A denúncia é feita pelo grupo “Comitê de Luta”, que reúne militantes da causa indígena. Há relatos de outros indígenas sobre a exportação de mão de obra fora do estado. “Vai morrer muito índio. Lá é oferenda para empresa crescer e ficar rico. Ouvi muito isso lá: ‘vai morrer muita indiada ainda nessa colheita’”, revela outra testemunha.
A insalubridade é revelada por outra fonte. “Índio está sendo escravizado, porque tem alguns ‘dos pessoal’ que dorme no chão, não tem condição nenhuma de se manter lá. A comida no alojamento é uma porcaria. Tem um monte de vídeo circulando por aí. Podia ‘juntar’ e mandar para as autoridades ver”, conta outra indígena.
No vídeo abaixo, é possível ver um indígena alcoolizando sendo arrastado para dentro do ônibus, que leva um grupo de indígenas para a colheita de maçã. Segundo a família, ele não queria embarcar, mas foi levado à base de socos, chutes e pisadas para dentro do veículo.
No vídeo, um homem grita: “Está fazendo vergonha para nossa comunidade”, diz um dos agressores, também indígena. Há ainda relatos de trabalhadores indígenas que se evadem dos alojamentos e voltam para casa fugindo de carona e até a pé.
Exploração – Sem perspectiva de vida e oportunidades de trabalho, a colheita de maçã se torna uma das raras oportunidades para os indígenas minimizarem a fome que passam. Como falso atrativo, as empresas oferecem um ‘vale’, antecipação do salário, cerca de 15 dias antes da viagem. O dinheiro que serve para comprar comida acaba sendo uma outra ferramenta de exploração.
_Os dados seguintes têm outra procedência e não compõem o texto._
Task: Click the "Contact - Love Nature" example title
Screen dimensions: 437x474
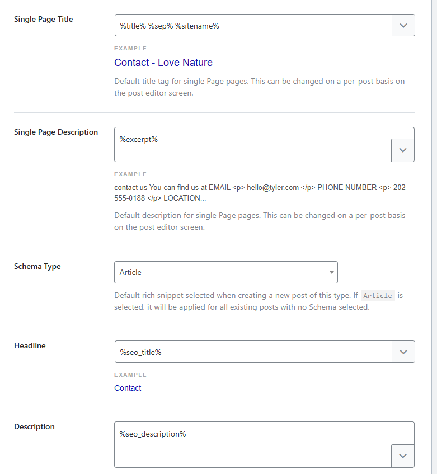Action: tap(163, 63)
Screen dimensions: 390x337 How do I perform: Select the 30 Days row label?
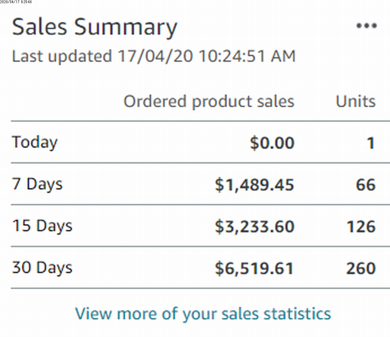click(42, 268)
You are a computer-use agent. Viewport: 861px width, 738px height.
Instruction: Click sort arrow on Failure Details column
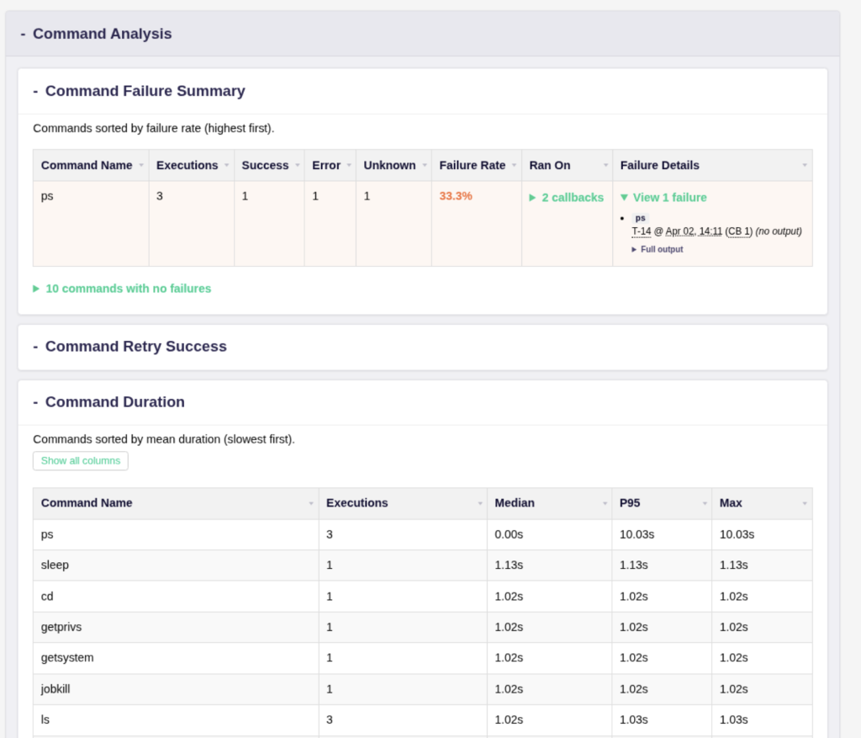point(805,166)
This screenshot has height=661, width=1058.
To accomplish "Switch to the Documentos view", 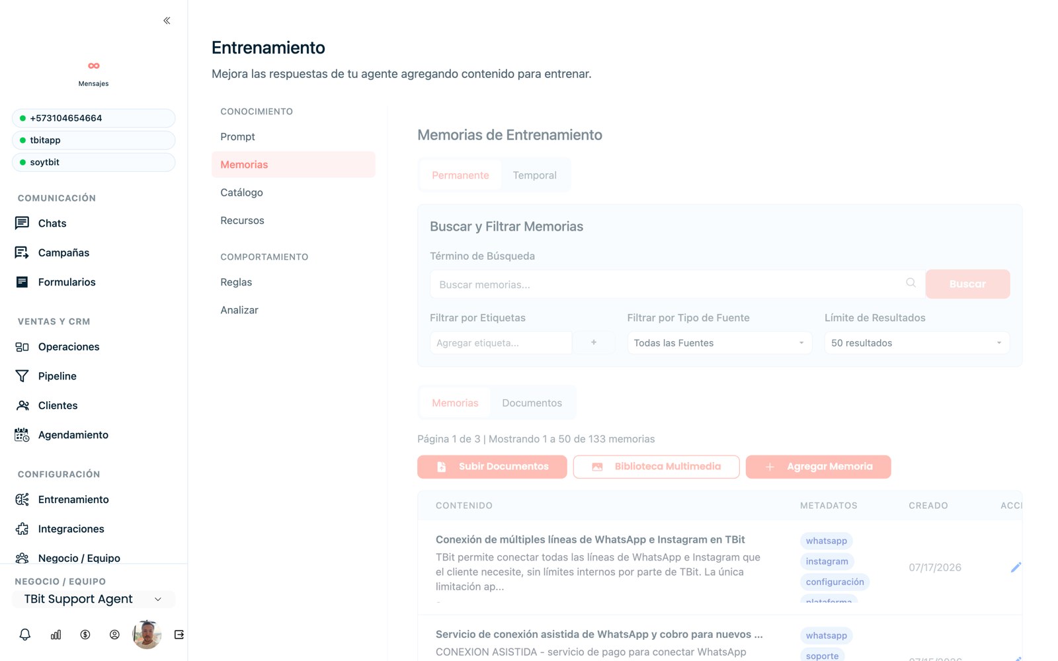I will pos(532,403).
“É um trabalho escravo sim, porque a gente tem visto aqui na aldeia, nós observamos, estamos colhendo informações que a exploração começa aqui, antes da saída deles, as cestas básicas que são vendidas a preços abusivos, além de outros produtos que são vendidos pelos ‘cabeçantes’, nas fazendas, nas usinas, é toda uma rede de exploração que obriga o trabalhador a se sujeitar já, antes de sair para trabalhar, ele já sai devendo. Imagina se ele bebe, se ele usa droga, ele vai, quando ele volta, simplesmente não tem nada para oferecer para família dele”, pontuou o grupo Comitê de Luta.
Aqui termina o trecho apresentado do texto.